His new approach to geometry came to be known as descriptive geometry. Monge describes his new geometry as “representing with exactitude, within drawings that have but two dimensions, objects that have three.” In particular, by showing the vertical and horizontal projections of an object on one piece of paper (the paper is divided in half horizontally with the vertical projection on the top and the horizontal projection on the bottom) geometric properties can be employed to determine various elements of the surface depicted such as angles of intersection and lengths. All such properties of three-dimensional objects are essential for the accurate design and construction of various buildings, as well as other design objectives of engineering. The term descriptive geometry is still used for this method of representing the vertical and horizontal projections of an object. However, the modern term for the method is orthographic projection.

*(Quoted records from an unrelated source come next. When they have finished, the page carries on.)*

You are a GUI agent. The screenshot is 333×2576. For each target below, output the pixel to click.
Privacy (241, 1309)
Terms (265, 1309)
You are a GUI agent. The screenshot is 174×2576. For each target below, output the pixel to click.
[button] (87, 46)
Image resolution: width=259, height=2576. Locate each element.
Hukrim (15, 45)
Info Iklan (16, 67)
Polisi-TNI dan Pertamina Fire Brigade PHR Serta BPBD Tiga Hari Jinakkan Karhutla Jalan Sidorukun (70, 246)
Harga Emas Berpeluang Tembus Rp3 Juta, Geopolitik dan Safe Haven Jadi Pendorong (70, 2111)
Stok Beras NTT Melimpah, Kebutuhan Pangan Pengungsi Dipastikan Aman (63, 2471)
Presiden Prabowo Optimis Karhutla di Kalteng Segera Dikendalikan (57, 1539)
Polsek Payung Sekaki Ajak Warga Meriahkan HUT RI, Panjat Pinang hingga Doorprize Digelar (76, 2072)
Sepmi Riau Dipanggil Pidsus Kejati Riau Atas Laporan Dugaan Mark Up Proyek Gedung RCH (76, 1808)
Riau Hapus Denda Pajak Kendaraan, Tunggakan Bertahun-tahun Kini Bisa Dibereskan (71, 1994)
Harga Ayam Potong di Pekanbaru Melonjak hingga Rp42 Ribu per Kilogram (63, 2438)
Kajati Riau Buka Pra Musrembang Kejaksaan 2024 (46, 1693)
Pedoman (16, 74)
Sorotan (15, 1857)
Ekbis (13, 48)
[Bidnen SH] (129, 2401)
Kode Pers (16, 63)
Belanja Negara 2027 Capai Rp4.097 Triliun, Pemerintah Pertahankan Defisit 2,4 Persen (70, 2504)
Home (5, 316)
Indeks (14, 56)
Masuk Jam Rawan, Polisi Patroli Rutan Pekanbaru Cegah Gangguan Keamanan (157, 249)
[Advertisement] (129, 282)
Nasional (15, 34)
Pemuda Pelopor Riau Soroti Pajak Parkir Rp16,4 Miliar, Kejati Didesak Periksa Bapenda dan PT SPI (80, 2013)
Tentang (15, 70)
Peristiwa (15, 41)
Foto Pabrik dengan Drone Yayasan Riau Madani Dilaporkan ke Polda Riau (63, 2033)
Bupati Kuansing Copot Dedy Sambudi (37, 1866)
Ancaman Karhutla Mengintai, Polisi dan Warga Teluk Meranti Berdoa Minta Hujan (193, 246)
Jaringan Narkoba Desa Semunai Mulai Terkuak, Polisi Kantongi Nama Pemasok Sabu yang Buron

 Label on Jullien's Collection of Reliefs

France found this new geometry so important to fortification design that it was held as a state secret for several years. An example is the design of star forts. Star forts were invented in Italy in the fifteenth century and became common in Europe and the New World the following century. With the advent of larger cannons, fortifications needed to be more thoughtfully designed to withstand and deflect cannon fire. The broad bases and angled walls of star forts helped deflect cannon fire. The straight, angled walls allowed defenders to launch enfilade or flanking fire: firing crossways at the enemy from the points of the stars so the attackers have no safe place to fire from and keeps attackers further from the walls. Previously, forts often had rounded walls which allowed for “dead zones” where defenders could not fire upon the attackers. Beautiful images of star forts can be found online.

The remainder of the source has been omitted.